Consider the relation enrolled (student, course) in which (student, course) is the primary key, and the relation paid (student, amount) where student is the primary key. Assume no null values and no foreign keys or integrity constraints. Assume that amounts 6000, 7000, 8000, 9000 and 10000 were each paid by 20% of the students. Consider these query plans (Plan 1 on left, Plan 2 on right) to “list all courses taken by students who have paid more than x”
A disk seek takes 4ms, disk data transfer bandwidth is 300 MB/s and checking a tuple to see if amount is greater than x takes 10µs. Which of the following statements is correct?
I think it should be C)
In all cases plan $1$ is faster than plan $2$ cause in plan $1$ we are reducing the load by doing select amount $>x$ and then the loop
But, in case of plan 2 its in the nested loop so it need to check every time and will take more time to execute .
but what about this information : A disk seek takes 4ms, disk data transfer bandwidth is 300 MB/s and checking a tuple to see if amount is greater than x takes 10µs....... does it make no sense???
for x=5000, all amounts are greater than 5000, bcoz amounts 6000, 7000, 8000, 9000 and 10000 were each paid by 20% of the students. So i dont think it makes any difference, I think ans should be B.
Both B and C should be true.
Obviously applying select operation before the join operation is better than plan2 bcoz it helps in optimising the entire Join-Selection process.
A is false.
B is true.
suppose two students paid more than x opting for same course so both will be selected as per select operation in plan1 and then we will apply Join between result of select and enrolled printing same course twice.
C is true.
Effect of select operation becomes more evident when x is any value >=6000(min. amount) bcoz then select will remove these tuples at very first place instead of removing them after join.
But even if x=5000 then select operation though becomes useless bcoz all amounts are greater than or equal to 6000.But still Plan1 is faster than Plan2 bcoz it has to apply select(scanning the tuples) on less number of tuples as compared to Plan2 which will apply select after JOIN leading to scanning of more tuples(although none would be eliminated).
D is false
D would have been true ---> "For x = 9000, Plan I executes faster than Plan 2 for all databases"
If we carefully look at both the query plans, we can easily identify which plan runs faster.
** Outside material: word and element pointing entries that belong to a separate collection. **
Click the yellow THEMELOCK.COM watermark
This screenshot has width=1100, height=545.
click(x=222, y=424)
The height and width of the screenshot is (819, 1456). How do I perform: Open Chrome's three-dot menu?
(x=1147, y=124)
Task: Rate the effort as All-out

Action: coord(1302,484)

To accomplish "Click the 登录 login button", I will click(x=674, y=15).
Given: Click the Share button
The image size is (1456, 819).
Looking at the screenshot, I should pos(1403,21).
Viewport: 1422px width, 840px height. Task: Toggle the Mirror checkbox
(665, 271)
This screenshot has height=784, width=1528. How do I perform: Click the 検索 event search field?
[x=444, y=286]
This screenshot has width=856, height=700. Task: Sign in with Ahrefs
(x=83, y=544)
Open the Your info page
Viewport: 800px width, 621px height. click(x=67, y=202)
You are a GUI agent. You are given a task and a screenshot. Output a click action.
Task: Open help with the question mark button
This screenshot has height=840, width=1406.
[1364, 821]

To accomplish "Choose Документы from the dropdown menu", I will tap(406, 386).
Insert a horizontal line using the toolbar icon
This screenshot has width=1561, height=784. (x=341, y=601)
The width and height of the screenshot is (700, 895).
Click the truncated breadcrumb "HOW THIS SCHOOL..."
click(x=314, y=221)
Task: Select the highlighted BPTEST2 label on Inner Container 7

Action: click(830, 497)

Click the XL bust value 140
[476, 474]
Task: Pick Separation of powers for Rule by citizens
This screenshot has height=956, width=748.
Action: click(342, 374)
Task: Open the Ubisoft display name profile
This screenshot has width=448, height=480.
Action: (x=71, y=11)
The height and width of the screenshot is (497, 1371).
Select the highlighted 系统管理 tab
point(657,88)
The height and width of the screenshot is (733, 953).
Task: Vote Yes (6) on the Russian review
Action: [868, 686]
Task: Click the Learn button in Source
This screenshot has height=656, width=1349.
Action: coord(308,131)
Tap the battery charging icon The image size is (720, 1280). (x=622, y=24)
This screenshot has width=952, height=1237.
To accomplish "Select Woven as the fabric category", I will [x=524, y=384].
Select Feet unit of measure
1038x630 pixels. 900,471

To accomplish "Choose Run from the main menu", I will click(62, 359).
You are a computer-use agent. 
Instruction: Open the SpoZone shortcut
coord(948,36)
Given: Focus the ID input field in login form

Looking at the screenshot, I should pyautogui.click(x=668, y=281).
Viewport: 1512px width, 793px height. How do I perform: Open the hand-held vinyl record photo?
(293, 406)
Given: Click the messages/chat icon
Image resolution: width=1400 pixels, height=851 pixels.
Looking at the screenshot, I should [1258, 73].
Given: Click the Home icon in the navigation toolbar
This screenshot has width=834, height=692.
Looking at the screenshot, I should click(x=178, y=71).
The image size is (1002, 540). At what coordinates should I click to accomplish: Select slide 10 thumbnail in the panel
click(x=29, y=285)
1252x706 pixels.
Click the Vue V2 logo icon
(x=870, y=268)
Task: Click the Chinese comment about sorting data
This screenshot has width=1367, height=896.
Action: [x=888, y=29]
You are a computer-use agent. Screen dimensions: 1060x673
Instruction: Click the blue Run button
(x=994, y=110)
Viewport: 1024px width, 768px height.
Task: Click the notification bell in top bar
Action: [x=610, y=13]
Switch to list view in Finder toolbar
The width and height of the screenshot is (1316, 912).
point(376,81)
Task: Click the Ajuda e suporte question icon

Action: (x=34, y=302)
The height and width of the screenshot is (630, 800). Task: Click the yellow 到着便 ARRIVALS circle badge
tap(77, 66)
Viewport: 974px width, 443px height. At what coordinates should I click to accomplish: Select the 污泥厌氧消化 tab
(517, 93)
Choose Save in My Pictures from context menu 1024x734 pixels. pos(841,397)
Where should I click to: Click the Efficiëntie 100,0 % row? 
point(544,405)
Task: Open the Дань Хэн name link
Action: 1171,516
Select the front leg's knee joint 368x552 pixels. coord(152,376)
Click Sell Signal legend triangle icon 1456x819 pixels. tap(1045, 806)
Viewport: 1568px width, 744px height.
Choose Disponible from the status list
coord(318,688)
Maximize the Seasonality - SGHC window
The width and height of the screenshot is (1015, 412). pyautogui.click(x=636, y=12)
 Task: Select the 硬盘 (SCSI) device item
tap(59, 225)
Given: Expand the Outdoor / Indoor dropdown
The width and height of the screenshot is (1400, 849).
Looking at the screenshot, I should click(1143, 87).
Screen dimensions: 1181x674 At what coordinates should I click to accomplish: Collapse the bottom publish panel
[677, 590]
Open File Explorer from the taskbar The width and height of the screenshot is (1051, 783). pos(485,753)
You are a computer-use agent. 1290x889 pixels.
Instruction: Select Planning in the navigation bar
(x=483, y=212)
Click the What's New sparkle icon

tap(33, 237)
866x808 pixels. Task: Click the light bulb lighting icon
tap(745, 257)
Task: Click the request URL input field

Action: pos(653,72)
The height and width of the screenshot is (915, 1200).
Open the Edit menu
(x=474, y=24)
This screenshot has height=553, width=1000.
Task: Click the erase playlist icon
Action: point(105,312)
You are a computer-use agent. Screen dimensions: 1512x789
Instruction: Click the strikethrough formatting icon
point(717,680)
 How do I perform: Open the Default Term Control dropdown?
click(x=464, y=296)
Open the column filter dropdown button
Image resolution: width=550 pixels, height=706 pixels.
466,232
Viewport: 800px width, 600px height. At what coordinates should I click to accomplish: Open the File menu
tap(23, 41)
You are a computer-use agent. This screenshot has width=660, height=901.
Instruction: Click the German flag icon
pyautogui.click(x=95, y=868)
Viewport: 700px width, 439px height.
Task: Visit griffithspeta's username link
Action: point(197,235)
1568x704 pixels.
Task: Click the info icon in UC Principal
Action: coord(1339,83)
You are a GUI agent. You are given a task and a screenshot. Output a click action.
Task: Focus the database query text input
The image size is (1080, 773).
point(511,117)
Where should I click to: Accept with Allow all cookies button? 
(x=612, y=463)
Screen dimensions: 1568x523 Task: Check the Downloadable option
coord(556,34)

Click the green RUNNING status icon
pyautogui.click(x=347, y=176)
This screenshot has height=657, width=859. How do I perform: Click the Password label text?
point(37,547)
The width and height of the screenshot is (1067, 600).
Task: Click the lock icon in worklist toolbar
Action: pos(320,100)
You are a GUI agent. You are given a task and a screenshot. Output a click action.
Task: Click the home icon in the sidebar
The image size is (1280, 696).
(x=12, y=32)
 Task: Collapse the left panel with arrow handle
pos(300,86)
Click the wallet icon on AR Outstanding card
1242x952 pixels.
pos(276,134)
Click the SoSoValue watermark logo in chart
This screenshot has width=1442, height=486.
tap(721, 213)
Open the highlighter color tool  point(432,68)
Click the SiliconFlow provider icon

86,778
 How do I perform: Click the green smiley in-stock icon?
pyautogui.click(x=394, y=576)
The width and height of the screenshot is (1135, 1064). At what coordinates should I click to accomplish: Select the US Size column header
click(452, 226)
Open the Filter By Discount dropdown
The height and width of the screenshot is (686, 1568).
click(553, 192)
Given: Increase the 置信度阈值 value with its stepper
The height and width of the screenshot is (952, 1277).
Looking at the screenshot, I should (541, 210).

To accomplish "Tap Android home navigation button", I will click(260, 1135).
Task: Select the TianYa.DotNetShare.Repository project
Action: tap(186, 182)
Let's first understand how we can efficiently run nested loop join.
Algorithm is :
Two relations R and S are joined as follows:
For each tuple r in R do
For each tuple s in S do
If r and s satisfy the join condition
Then output the tuple <r,s>
According to https://technet.microsoft.com/en-us/library/ms191318(v=sql.105).aspx article from microsoft
This algorithm runs fast if the number of tuples in outer loop are less.
Since, in plan1 we are reducing the number of tuples by placing where condition for selecting rows of plan relation, the join algorithm of plan1 is guaranteed to run faster than that of plan2 and hence Plan1 will execute faster than plan2.
So, answer is C.